2007-02-02 Thread John Nielsen
On Friday 02 February 2007 17:35, Dan Nelson wrote:
 In the last episode (Feb 02), Robert Fitzpatrick said:
  On Fri, 2007-02-02 at 10:36 -0600, Dan Nelson wrote:
   In the last episode (Feb 02), Robert Fitzpatrick said:
I use the following command on our CentOS Linux servers to find
out if the system is ready for the daylight savings changes
coming up, but it does not seem to work the same on our FreeBSD
5.4 and 6.1 servers. How can I do this?
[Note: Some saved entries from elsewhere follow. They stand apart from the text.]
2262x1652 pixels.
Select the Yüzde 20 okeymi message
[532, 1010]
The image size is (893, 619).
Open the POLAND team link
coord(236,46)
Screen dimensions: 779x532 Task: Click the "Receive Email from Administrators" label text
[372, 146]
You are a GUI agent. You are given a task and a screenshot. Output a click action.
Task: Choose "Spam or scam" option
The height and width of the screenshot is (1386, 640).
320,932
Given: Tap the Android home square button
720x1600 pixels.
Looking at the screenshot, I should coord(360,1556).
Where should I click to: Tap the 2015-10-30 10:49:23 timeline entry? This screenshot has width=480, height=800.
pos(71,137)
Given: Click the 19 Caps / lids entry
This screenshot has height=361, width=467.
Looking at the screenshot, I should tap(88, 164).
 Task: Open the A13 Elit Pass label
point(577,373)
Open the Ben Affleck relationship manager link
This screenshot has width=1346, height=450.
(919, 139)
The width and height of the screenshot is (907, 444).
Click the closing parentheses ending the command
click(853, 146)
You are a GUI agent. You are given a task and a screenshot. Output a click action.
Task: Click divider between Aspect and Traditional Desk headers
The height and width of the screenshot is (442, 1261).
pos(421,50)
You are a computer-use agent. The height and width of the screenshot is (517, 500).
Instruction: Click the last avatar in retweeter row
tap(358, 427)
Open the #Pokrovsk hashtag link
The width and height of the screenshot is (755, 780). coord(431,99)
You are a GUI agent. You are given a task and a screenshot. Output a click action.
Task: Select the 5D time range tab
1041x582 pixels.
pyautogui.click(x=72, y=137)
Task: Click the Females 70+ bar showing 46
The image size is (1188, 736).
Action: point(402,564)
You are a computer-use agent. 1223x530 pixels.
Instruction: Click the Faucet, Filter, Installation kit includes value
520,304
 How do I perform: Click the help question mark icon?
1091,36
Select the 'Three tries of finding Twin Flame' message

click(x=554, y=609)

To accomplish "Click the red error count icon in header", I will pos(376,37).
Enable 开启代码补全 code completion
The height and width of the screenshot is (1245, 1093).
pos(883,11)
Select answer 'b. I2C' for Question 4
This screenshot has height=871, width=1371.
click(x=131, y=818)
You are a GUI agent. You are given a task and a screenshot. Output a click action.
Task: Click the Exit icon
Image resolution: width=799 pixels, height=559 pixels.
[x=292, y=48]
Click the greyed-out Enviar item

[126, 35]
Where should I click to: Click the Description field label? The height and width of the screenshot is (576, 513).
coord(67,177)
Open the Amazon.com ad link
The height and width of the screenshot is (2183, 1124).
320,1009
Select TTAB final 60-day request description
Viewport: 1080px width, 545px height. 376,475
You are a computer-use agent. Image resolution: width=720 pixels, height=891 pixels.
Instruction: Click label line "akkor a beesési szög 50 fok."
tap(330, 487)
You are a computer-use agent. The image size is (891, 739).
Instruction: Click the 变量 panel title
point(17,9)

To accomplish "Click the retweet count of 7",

I see the zdump command
and the man page seems to suggest the same usage, but...
   
esmtp# zdump -v US/Eastern | grep 2007
esmtp# zdump -v US/Eastern
US/Eastern  Fri Dec 13 20:45:52 1901 UTC = Fri Dec 13 20:45:52 1901
UTC isdst=0 gmtoff=0 US/Eastern  Sat Dec 14 20:45:52 1901 UTC = Sat
Dec 14 20:45:52 1901 UTC isdst=0 gmtoff=0 US/Eastern  Mon Jan 18
03:14:07 2038 UTC = Mon Jan 18 03:14:07 2038 UTC isdst=0 gmtoff=0
US/Eastern  Tue Jan 19 03:14:07 2038 UTC = Tue Jan 19 03:14:07 2038
UTC isdst=0 gmtoff=0
  
   That means you need to update your zoneinfo tables.  You can also use
   the date command to see if you need updating:
  
   date -r 1173679260
 
  Yes, thanks, looks like I need to do that, how do I update my zoneinfo
  tables?

 Upgrading to 5.5 or 6.2 will get you the new tables as a side-effect of
 the upgrade :)  If you don't want to upgrade, just install the
 misc/zoneinfo port and rerun tzsetup.

The last bit (rerunning tzsetup(8)) is good advice for anyone who hasn't run 
it in a while. Upgrading from earlier versions of FreeBSD will install the 
new tzdata files but it will not touch /etc/localtime.